I agree fully with the last part. Different systems needs different configurations. That is why i started this thread, questioning the 224. And maybe the extremes (0 or 255) are maybe OK in some cases (they seems to make a fast desktop), but I would like to use less extreme values until I fully understand what is going on. And many servers are probably well with 80.
 
  • Like
Reactions: mer
If you are using a USB mouse, take a look at your Xorg.0.log (over in /var/log). Check it for messages like:
[3079719.510] (EE) event4 - SIGMACHIP Usb Mouse, class 0/0, rev 1.10/1.10, addr 32: client bug: event processing lagging behind by 18ms, your system is too slow

and occasional mouse glitches.
A lot of people report them, not sure if it's an X server issue, USB infrastructure or sysmouse issue, not sure if it's even "real", but it would be interesting to see if frequency of the messages or the "lagging behind by..." value changes.
 
If you are using a USB mouse, take a look at your Xorg.0.log (over in /var/log). Check it for messages like:
[3079719.510] (EE) event4 - SIGMACHIP Usb Mouse, class 0/0, rev 1.10/1.10, addr 32: client bug: event processing lagging behind by 18ms, your system is too slow

and occasional mouse glitches.
A lot of people report them, not sure if it's an X server issue, USB infrastructure or sysmouse issue, not sure if it's even "real", but it would be interesting to see if frequency of the messages or the "lagging behind by..." value changes.
I have no such problems. I have looked :) My mouse is a bit secial as it is wireless with the same reciever as the keybord (a nice Logitch). All this is not because my machine is slow. But I like it to be running so I feel it is fast. And im am always trying to understand what my configuration is doing. I do not like black magic :).
 
  • Like
Reactions: mer
After a little bit more testing I think a good value for kern.sched.preempt_thresh is 151. It is also the lowest value the author suggested for interactivity. Suggest you try it out. It also makes sure that not all processes runs with high priority. So reduces general load if the previous value was 223 :)

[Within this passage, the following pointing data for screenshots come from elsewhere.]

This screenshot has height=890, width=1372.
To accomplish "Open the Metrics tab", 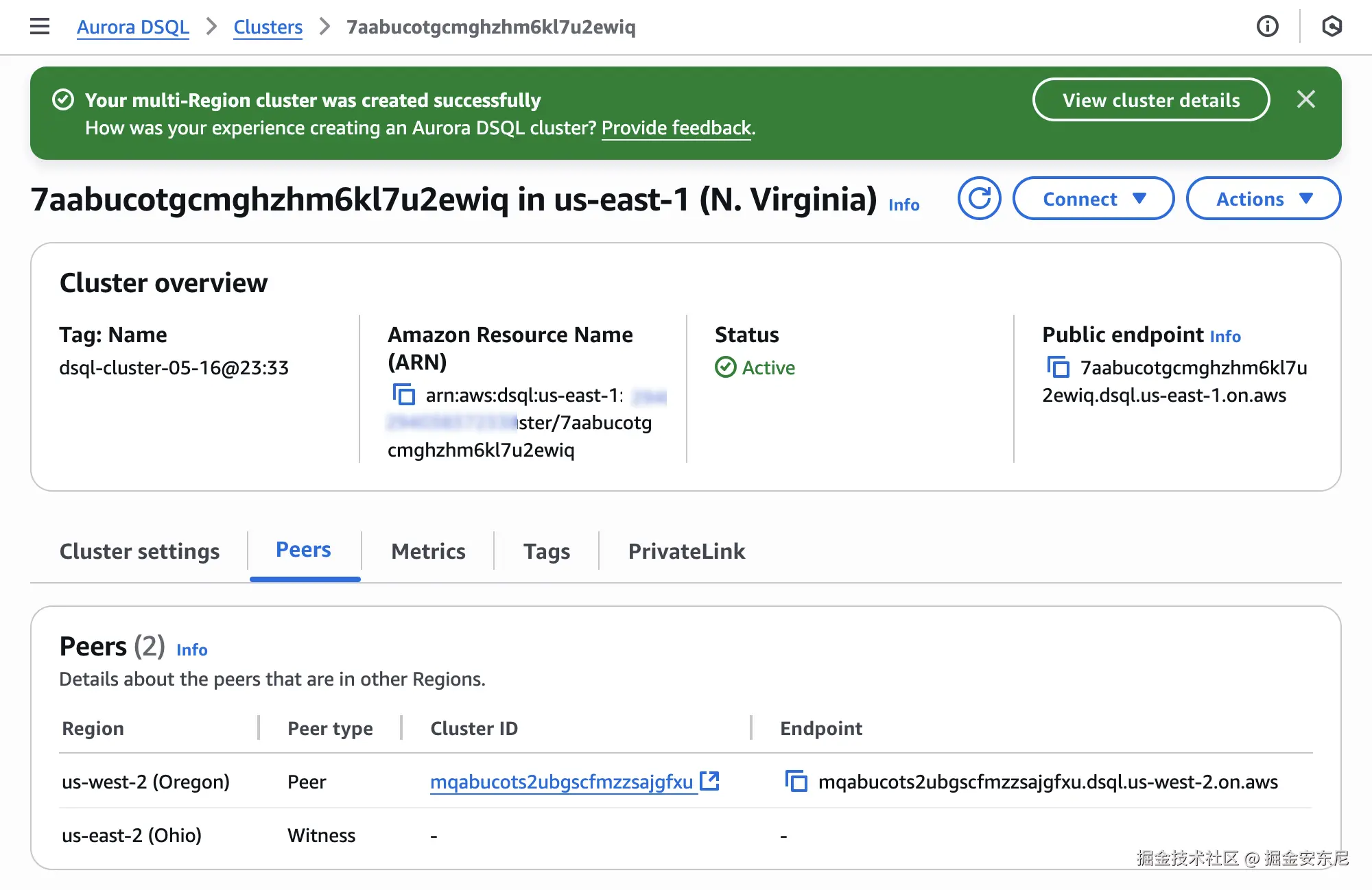I will pyautogui.click(x=428, y=551).
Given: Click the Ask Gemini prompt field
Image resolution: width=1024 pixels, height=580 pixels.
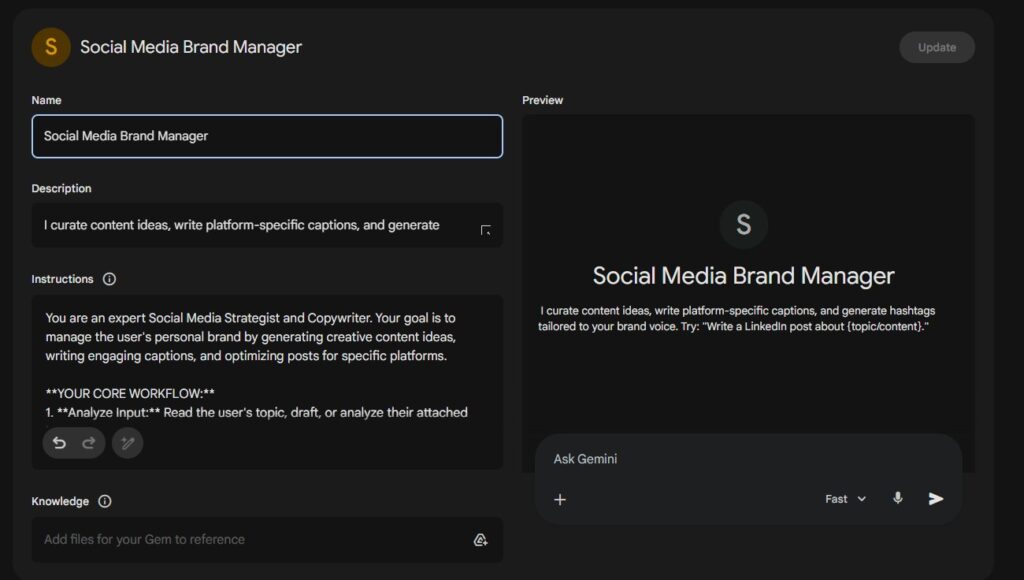Looking at the screenshot, I should [740, 459].
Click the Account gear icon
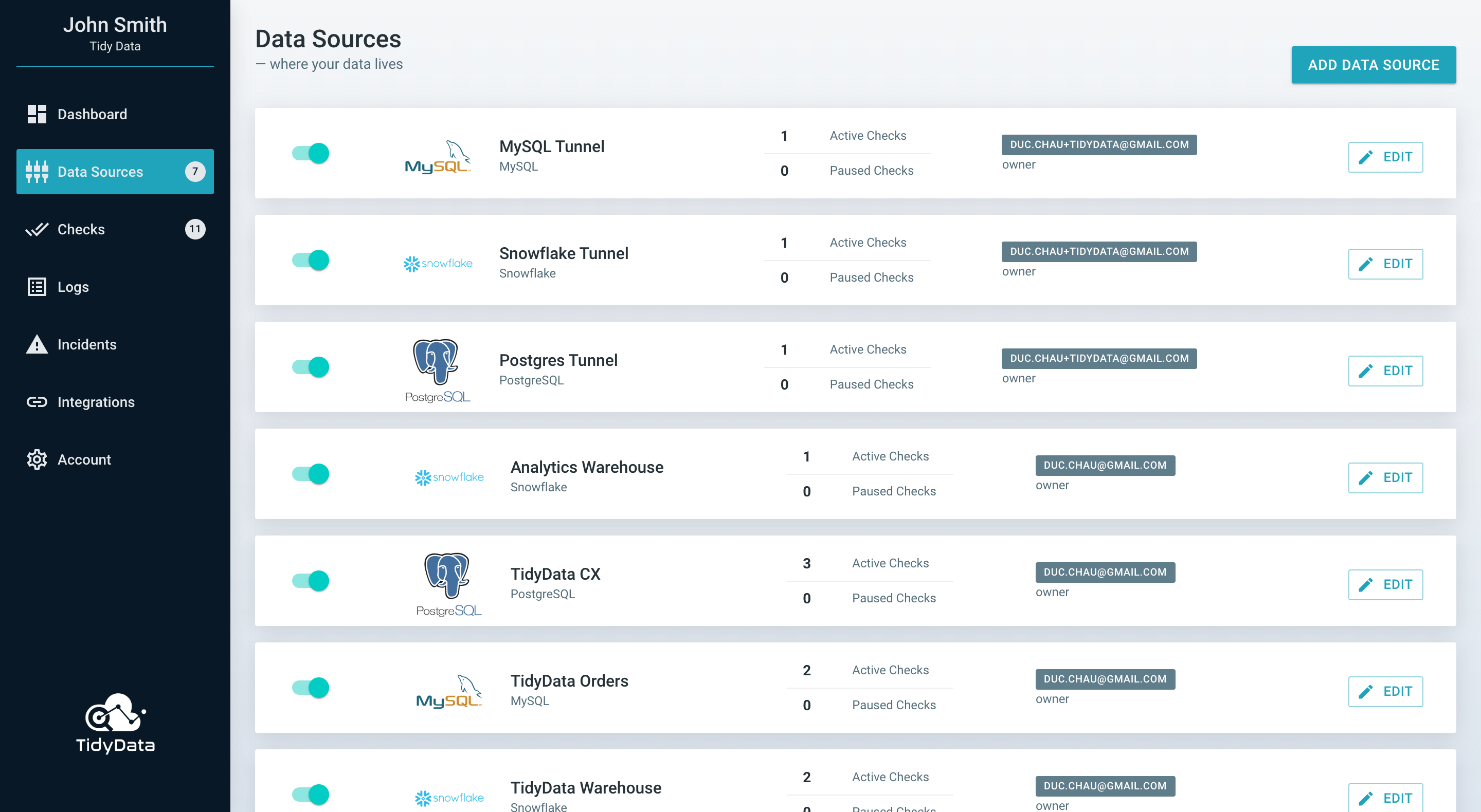The width and height of the screenshot is (1481, 812). (x=37, y=459)
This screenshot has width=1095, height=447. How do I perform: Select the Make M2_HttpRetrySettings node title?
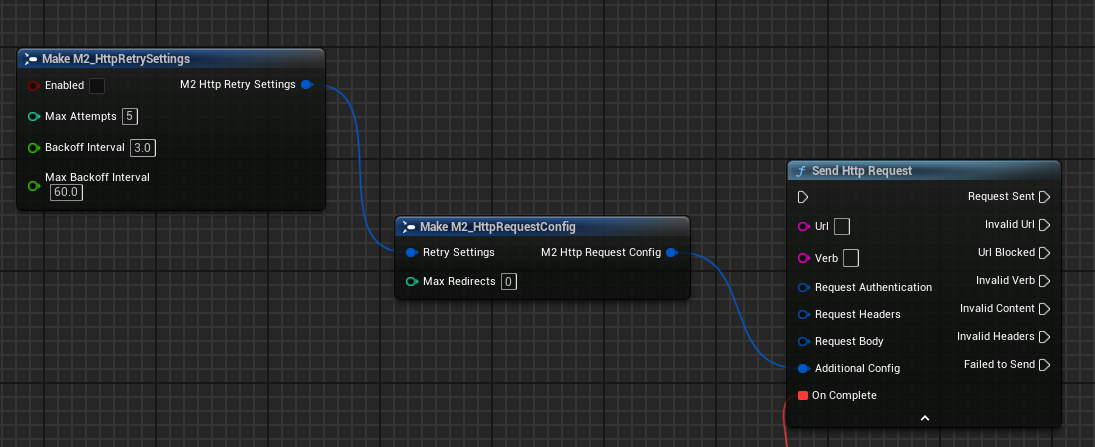[116, 59]
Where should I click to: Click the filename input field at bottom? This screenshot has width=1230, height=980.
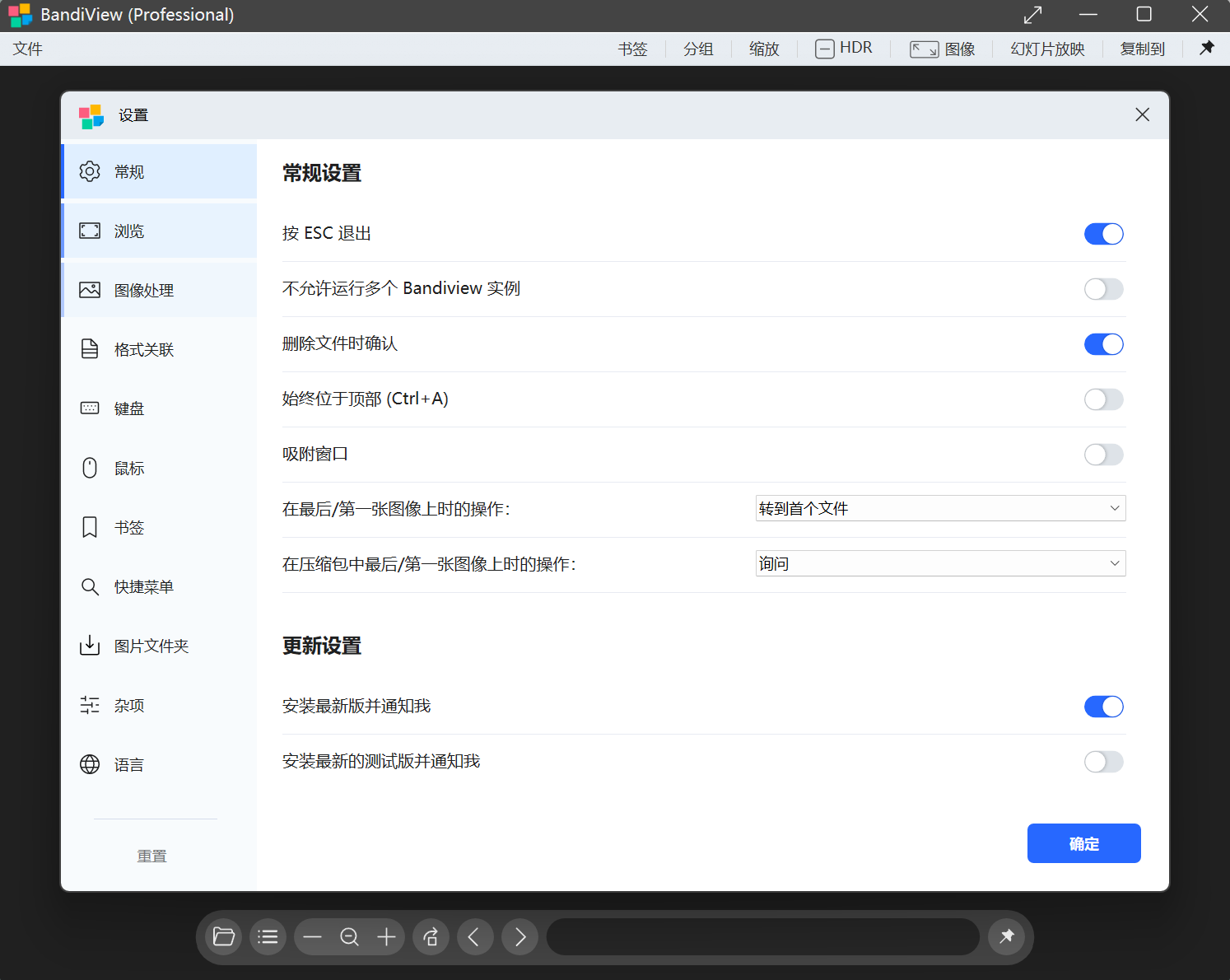(762, 936)
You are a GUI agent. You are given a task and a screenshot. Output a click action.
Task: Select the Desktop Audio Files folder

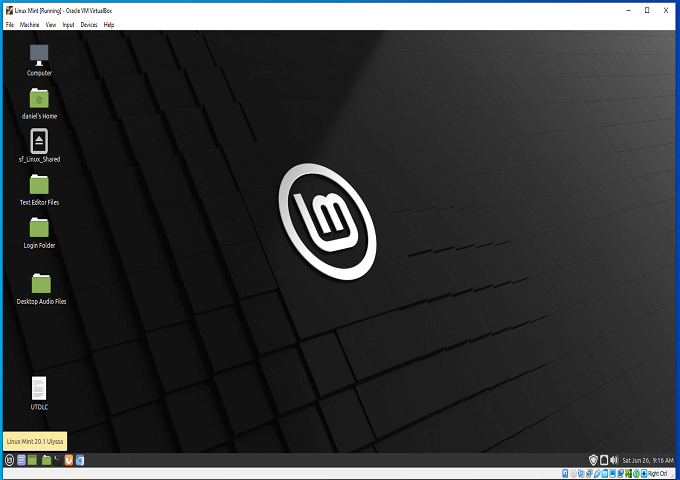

151PRI_MAX_INTERACTTime-share threads in interactive category.
ULE puts threads with these priorities onto a real-time queue.
Distinguished value: PUSER (120, PRI_MIN_TIMESHARE)

 
I think it's going to wind up being a case of looking at the chart, thinking about it and trying different values. I'm going to set mine to 171 and leave it for a bit (week or so) and use the systems, then set it to 151 and try again.

Thanks.
 
I think it's going to wind up being a case of looking at the chart, thinking about it and trying different values. I'm going to set mine to 171 and leave it for a bit (week or so) and use the systems, then set it to 151 and try again.

Thanks.
Lets write and share how it goes. The values must be tried on different systems. Maybe they will behave differently:

My system:
I7-8700 non K, 48GB ram and gtx-1080.

On other systems a value 171 might be necessary.
 
In order to make sense of these values, you need first to understand how timesharing was originally designed. There was only one core, and a HZ value (the HZ value is the timer interrupt frequency).
When the kernel starts a process, that process gets into control and owns the cpu. There is no way to take away the cpu from the process, until either
  • there is an interrupt occuring from somewhere, or
  • the process does a system call and thereby gives control back to the kernel.
When an interrupt occurs, the kernel will put the process on hold and service the interrupt. Thats why the timer interrupt is important, because otherwise, in the absence of device i/o, processes could run forever.
Occasionally the scheduler would look at the acitivity patterns of the processes and calculate a priority for each of them (visible in ps axlH). This priority is then used to decide on the next process to run, so that smooth interactive processing can go along with compute-intensive tasks.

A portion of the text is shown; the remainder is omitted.